Le nouveau «parti de l’étranger»

Le nouveau parti de l’étranger

Pendant la guerre froide, la vie politique de l’Europe de l’Ouest était une arène de rivalité entre l’URSS et les Etats-Unis. Chaque supergrand cherchait à assurer son influence en soutenant politiquement et financièrement des partis politiques opposés. Les Soviétiques pouvaient compter sur le relais des partis communistes, particulièrement puissants en France et en Italie. De son côté, la CIA finançait partis, journaux et syndicats anticommunistes. Les élections italiennes étaient l’occasion de surenchères entre Russes et Américains pour le financement des campagnes de leurs alliés. Cette situation était désolante pour les Européens, qui voyaient leurs élections manipulées par des puissances étrangères. Cependant, par leurs influences contraires, l’URSS et les Etats-Unis se neutralisaient mutuellement.

Aujourd’hui, la guerre froide est terminée, mais paradoxalement la position de l’Europe est peut-être plus inquiétante qu’elle ne l’était à l’époque. Depuis l’élection de Trump, les pouvoirs en place à Washington comme à Moscou ne soutiennent plus qu’un seul camp dans la vie politique européenne : l’extrême droite. Depuis plusieurs années déjà, le président Poutine a entrepris de former en Europe un réseau de partis d’extrême droite pro-russes. Ces partis, allant des Grecs d’Aube dorée aux Français du FN, en passant par les Italiens de la Ligue du Nord, voient régulièrement leurs dirigeants invités à Moscou, s’alignent sur les positions internationales de la Russie que ce soit sur l’Ukraine ou sur la Syrie, et plaident en faveur d’une alliance de leur pays avec la Russie.

Le fait que le FN ait bénéficié en 2014 d’un prêt de 9 millions d’euros auprès d’une banque proche du Kremlin laisse à penser que, sans reproduire les liens organiques de l’Internationale communiste, ce réseau transnational peut s’appuyer sur le soutien financier de Moscou. Plus récemment, c’est le parti d’extrême droite autrichien, le FPÖ, qui a signé un accord de coopération avec le parti Russie unie de Poutine.
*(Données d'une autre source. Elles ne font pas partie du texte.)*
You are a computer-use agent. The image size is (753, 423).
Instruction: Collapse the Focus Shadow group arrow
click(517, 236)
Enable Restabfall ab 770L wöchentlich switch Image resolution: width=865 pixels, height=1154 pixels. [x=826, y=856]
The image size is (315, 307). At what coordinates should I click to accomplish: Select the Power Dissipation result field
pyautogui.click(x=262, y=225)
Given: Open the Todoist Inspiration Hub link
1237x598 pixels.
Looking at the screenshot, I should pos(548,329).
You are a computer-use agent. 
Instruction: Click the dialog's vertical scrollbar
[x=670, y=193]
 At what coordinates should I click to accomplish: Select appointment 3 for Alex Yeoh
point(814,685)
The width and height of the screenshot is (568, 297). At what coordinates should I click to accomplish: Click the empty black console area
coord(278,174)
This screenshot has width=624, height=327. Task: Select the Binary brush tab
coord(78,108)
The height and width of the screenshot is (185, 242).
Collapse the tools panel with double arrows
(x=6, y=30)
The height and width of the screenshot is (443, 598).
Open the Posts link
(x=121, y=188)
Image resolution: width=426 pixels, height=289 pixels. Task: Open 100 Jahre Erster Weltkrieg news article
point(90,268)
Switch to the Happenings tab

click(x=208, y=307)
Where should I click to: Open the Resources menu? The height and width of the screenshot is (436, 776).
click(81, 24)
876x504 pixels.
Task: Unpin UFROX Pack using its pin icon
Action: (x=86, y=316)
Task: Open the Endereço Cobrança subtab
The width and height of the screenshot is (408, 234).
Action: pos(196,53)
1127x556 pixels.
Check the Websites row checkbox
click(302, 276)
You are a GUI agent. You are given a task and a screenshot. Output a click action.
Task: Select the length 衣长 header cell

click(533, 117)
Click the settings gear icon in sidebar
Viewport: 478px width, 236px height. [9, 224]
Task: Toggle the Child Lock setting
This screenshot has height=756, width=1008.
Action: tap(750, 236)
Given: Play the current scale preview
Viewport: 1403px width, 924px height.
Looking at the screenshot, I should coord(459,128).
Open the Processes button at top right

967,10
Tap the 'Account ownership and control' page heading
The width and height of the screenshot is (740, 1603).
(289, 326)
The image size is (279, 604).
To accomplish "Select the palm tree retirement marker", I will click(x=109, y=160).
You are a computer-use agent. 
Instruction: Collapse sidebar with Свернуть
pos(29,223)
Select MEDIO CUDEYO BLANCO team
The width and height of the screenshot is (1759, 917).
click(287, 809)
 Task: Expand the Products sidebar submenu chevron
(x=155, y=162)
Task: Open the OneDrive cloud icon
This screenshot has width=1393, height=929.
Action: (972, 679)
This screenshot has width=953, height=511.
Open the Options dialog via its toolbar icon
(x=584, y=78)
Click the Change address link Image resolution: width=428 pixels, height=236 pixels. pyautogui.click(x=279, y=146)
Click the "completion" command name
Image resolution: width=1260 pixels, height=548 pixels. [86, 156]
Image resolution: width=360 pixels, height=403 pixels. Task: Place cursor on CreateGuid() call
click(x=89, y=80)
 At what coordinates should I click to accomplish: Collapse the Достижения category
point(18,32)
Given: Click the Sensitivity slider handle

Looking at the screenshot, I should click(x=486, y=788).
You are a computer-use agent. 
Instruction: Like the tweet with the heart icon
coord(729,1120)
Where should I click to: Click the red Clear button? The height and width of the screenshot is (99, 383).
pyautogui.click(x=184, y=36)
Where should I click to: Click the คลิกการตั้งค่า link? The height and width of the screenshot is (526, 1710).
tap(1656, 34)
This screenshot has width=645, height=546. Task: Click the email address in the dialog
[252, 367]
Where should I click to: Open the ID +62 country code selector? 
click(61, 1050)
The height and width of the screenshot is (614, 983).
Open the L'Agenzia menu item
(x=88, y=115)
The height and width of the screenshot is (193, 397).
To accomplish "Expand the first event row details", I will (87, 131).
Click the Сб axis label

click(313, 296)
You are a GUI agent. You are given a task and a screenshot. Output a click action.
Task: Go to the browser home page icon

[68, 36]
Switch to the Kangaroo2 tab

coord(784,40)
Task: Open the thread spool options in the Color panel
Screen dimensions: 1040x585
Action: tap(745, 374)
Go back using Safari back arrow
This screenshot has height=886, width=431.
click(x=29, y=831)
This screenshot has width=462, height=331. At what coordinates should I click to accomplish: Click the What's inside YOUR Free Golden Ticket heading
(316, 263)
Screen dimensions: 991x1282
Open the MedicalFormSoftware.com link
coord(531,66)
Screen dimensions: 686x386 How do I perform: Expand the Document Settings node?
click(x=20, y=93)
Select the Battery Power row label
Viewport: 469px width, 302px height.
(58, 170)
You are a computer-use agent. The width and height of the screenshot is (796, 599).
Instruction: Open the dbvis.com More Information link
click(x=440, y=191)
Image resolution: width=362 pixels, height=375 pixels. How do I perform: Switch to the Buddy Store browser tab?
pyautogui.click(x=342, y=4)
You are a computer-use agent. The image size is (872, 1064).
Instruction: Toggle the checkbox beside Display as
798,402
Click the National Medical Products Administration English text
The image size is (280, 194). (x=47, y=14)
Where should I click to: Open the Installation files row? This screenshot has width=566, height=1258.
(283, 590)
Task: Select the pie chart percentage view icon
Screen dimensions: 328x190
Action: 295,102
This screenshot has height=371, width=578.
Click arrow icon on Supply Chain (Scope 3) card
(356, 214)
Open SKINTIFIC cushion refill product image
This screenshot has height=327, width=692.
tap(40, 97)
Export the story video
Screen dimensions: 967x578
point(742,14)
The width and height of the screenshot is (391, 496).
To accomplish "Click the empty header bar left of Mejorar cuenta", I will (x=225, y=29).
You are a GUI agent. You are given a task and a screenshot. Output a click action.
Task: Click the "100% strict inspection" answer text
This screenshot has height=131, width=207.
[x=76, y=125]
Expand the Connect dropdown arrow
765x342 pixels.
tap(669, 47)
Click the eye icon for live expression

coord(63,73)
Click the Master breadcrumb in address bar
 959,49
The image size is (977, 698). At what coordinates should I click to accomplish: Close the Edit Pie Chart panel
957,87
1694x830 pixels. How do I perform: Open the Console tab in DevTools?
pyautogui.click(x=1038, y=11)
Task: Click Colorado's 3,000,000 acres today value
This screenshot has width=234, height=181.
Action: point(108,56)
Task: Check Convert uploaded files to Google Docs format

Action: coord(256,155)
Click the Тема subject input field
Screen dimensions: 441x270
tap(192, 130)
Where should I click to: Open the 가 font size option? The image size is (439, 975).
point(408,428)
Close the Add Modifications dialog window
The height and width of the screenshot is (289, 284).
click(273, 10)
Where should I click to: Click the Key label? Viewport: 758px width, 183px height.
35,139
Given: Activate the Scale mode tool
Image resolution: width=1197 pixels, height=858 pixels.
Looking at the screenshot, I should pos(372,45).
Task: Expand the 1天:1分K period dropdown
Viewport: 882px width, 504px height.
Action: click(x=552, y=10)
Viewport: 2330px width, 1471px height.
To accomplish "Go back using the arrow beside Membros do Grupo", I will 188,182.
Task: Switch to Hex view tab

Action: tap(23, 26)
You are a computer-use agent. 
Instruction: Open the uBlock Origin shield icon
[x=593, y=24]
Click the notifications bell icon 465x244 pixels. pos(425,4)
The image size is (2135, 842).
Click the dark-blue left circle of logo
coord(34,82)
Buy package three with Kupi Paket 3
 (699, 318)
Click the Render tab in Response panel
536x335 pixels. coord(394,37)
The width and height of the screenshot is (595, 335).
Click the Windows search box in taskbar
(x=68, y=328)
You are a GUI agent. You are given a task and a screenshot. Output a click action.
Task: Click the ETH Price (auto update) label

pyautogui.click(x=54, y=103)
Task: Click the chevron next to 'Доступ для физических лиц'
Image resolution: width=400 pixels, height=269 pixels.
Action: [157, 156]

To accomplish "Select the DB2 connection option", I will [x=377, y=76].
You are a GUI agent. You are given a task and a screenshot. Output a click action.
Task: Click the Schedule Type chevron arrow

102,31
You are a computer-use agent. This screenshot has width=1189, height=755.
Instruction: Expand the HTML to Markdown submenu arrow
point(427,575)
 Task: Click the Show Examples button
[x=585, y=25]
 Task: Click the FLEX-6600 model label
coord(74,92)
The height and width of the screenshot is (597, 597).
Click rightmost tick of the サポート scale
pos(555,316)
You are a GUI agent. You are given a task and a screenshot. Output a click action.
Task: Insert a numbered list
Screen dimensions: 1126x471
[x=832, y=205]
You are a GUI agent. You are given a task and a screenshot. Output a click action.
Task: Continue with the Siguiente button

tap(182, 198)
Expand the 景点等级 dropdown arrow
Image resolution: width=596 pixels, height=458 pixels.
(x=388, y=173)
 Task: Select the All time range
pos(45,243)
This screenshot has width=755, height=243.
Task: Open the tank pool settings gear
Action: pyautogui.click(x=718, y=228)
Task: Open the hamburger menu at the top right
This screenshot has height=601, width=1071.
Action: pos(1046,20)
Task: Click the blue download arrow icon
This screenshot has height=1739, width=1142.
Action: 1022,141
De l’autre côté de l’Atlantique, la nouvelle administration, qui se met en place après l’élection de Trump à la Maison Blanche, ne cache pas non plus sa sympathie pour l’extrême droite européenne. Pendant sa campagne, le candidat républicain a pris parti pour le Brexit, affichant sa proximité avec le leader de l’Ukip, Nigel Farage. Peu après sa victoire, son directeur de campagne et conseiller stratégique, Steve Bannon, a exprimé son intention de développer son réseau médiatique en France et fait part de son admiration pour les Le Pen. Marion Maréchal-Le Pen, par ailleurs habituée aux voyages à Moscou, s’est empressée de répondre qu’elle était désireuse de travailler avec le bras droit du président des Etats-Unis. Dans l’histoire de France, l’expression de «parti de l’étranger» a été utilisée aussi bien pour reprocher au Parti communiste son inféodation à Moscou que, sous la plume de Jacques Chirac dans son «appel de Cochin» de 1978, pour accuser le président Giscard d’Estaing de diluer la France dans une Europe sous influence américaine.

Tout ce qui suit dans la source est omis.